容量敏感外向整流性氯通道参与氧化应激介导的系膜细胞凋亡

目的 探讨容量敏感外向整流性(VSOR)氯通道在H2O2介导系膜细胞凋亡中的作用和可能的机制。 方法 全细胞膜片钳技术用于检测VSOR氯电流。细胞凋亡通过吖啶橙/溴化乙锭荧光染色、电子显微镜、TUNEL染色和半胱氨酸天冬氨酸蛋白酶(caspase)-3活性确定。 结果 150 μmol/L H2O2激活系膜细胞VSOR氯电流，H2O2激活的氯电流具有典型的VSOR氯电流电生理特性，包括：外向整流性、电压依赖性失活。对细胞外高渗透压敏感及被VSOR氯通道阻断剂抑制。VSOR氯通道阻断剂DIDS(100 μmol/L)，NPPB(10 μmol/L)和尼氟灭酸(10 μmol/L)明显抑制H2O2介导的系膜细胞凋亡。150 μmol/L H2O2处理2 h内，细胞容量明显下降，但这种细胞容量下降被100 μmol/L DIDS，10 μmol/L NPPB和10 μmol/L尼氟灭酸抑制。结论 VSOR氯通道参与H2O2介导的系膜细胞凋亡，其机制与介导凋亡性容量下降有关。

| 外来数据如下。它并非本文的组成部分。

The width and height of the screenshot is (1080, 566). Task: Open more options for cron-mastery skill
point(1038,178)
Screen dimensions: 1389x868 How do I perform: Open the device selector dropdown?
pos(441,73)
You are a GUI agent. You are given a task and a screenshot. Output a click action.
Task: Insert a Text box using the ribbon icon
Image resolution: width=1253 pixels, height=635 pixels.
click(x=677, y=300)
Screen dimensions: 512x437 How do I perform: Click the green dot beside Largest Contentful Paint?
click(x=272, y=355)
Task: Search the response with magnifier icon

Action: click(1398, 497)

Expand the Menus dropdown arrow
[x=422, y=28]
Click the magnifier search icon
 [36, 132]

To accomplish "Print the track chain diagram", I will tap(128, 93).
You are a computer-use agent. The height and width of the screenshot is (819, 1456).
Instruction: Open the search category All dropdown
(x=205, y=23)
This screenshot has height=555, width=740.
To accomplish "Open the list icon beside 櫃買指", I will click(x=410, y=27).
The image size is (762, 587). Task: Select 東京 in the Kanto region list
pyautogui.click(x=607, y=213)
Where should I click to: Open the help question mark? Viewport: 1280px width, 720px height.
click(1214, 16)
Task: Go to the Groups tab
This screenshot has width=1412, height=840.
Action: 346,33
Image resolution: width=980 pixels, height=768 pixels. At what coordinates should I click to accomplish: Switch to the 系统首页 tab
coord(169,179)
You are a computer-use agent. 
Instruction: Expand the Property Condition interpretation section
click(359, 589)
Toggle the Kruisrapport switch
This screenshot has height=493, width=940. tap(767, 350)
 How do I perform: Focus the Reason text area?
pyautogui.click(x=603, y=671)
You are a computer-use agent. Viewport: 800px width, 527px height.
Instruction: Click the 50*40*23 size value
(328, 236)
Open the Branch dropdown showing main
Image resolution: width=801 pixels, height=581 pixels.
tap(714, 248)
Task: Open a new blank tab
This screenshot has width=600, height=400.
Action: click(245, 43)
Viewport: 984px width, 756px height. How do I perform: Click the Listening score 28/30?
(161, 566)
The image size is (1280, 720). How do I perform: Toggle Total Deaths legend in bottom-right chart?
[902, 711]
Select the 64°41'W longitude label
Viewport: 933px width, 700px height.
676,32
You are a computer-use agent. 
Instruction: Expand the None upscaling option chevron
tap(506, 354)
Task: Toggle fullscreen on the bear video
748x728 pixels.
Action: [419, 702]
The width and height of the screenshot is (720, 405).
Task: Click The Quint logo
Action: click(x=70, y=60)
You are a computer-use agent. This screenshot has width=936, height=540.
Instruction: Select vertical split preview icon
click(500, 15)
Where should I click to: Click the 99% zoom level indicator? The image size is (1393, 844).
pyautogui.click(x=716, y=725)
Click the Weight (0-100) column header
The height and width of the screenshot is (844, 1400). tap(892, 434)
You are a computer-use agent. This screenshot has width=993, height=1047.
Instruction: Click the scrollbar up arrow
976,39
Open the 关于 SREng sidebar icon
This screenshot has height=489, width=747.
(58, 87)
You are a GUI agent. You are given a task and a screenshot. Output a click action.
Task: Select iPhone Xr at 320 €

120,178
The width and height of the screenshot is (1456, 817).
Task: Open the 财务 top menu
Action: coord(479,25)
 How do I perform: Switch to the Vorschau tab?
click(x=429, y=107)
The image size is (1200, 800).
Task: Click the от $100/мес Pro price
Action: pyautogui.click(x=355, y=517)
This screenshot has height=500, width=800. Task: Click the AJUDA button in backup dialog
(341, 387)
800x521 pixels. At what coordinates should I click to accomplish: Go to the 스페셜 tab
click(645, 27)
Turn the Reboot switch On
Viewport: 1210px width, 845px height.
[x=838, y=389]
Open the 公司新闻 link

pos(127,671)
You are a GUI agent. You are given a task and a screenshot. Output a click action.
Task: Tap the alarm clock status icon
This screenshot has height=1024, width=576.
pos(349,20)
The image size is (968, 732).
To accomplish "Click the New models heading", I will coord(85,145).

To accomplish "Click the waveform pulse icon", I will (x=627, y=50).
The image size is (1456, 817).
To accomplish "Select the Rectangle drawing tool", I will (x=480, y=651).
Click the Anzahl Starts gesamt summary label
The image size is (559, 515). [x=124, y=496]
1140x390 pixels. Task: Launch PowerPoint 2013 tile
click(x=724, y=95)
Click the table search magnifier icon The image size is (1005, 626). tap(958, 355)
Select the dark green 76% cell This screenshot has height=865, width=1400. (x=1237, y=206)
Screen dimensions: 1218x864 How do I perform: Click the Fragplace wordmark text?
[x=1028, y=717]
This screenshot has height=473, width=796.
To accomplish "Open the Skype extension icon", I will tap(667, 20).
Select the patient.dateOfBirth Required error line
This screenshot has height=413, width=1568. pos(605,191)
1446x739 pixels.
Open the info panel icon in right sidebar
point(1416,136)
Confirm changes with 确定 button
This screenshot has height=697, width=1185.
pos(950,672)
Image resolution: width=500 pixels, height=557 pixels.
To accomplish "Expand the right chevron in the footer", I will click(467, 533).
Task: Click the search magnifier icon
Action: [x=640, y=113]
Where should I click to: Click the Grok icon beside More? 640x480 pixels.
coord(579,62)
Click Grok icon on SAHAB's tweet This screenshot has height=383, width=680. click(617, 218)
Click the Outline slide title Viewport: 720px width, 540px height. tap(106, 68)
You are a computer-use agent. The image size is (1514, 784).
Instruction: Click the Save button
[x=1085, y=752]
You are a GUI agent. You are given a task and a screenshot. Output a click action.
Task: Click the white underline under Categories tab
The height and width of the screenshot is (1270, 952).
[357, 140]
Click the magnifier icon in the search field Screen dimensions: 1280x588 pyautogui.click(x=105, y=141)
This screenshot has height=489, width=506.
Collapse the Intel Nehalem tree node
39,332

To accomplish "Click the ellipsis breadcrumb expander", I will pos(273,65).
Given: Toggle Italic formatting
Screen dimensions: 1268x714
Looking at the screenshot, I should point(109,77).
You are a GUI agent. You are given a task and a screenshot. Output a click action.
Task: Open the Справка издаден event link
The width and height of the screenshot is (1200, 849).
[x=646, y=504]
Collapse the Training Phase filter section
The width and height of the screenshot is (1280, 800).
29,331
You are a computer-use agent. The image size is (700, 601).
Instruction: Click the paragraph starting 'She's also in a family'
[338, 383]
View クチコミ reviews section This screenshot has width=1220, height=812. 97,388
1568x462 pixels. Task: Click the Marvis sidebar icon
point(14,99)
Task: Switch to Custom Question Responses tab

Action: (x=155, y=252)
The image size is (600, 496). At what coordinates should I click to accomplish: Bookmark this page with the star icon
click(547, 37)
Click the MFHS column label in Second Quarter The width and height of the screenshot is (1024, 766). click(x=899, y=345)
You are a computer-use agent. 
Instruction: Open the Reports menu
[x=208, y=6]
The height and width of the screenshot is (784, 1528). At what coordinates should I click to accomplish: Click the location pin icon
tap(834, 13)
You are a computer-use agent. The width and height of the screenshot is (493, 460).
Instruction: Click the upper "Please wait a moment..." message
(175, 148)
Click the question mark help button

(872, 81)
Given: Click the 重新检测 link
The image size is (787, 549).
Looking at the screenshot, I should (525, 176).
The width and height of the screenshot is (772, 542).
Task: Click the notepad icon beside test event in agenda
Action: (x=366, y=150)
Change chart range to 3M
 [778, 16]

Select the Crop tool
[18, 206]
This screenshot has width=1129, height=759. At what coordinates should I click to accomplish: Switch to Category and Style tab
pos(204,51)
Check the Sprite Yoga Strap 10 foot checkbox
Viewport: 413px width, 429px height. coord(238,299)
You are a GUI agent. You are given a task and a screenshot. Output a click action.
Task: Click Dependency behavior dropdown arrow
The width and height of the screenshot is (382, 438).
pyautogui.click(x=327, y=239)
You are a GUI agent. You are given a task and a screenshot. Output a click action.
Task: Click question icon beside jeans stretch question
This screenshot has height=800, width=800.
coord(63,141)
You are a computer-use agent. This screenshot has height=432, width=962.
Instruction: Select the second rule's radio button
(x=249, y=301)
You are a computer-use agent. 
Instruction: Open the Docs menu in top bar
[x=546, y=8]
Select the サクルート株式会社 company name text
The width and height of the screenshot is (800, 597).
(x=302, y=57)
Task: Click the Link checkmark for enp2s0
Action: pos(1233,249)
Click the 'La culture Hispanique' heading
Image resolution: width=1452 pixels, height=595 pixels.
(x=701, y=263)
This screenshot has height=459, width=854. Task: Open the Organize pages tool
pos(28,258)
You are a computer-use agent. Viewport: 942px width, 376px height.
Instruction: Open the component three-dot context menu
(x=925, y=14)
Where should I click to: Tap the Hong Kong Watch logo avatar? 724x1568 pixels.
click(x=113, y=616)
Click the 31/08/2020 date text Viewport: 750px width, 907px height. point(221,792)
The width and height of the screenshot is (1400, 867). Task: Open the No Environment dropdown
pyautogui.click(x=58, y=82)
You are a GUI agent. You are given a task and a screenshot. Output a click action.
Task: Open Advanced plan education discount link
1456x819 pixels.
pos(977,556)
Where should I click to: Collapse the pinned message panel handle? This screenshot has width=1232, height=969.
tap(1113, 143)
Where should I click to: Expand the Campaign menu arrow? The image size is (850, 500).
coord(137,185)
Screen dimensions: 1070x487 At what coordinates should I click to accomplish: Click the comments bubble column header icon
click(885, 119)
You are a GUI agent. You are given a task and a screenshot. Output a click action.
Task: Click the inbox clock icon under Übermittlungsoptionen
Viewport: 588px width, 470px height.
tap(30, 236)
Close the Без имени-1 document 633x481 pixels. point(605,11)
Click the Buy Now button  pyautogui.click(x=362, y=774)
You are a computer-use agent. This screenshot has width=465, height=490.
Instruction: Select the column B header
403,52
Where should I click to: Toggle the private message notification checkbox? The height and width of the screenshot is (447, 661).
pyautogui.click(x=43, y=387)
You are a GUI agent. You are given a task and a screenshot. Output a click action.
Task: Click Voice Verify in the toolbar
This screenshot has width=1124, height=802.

Volume-sensitive outwardly rectifying chloride channels are involved in oxidative stress-induced apoptosis of mesangial cells

Objective To investigate the role of volume-sensitive outwardly rectifying (VSOR) chloride channels in mesangial cell apoptosis induced by H2O2. Methods VSOR chloride current was recorded in whole cell configuration. The apoptosis was evaluated by AO/EB staining， transmission electron microscopy， TUNEL staining and caspase-3 activity. Cell volume was measured by Lag-time microphotography. Results Application of 150 μmol/L H2O2 led to activation of VSOR Cl- conductance in mesangial cells. H2O2-induced Cl- current showed phynotypical properties of VSOR Cl- channels， including outward rectification， voltage-dependant inactivation at large positive potentials， sensitiveness to hyperosmolarity，inhibition by VSOR Cl- channel blockers. Moreover， blockage of VSOR Cl- by DIDS(100 μmol/L)， NPPB(10 μmol/L) or niflumic acid(10 μmol/L) rescued mesangial cells from H2O2-induced apoptotic cell death. Treatment for 2 hours with 150 μmol/L H2O2 resulted in significant reduction in cell volume. However， the early-phase alterations in cell volume were markedly abolished by pretreatment with VSOR Cl- channel blockers. Conclusion VSOR Cl- channels are involved in H2O2-induced apoptosis of mesangial cells and its mechanism is associated with the decrease of apoptotic volume (AVD).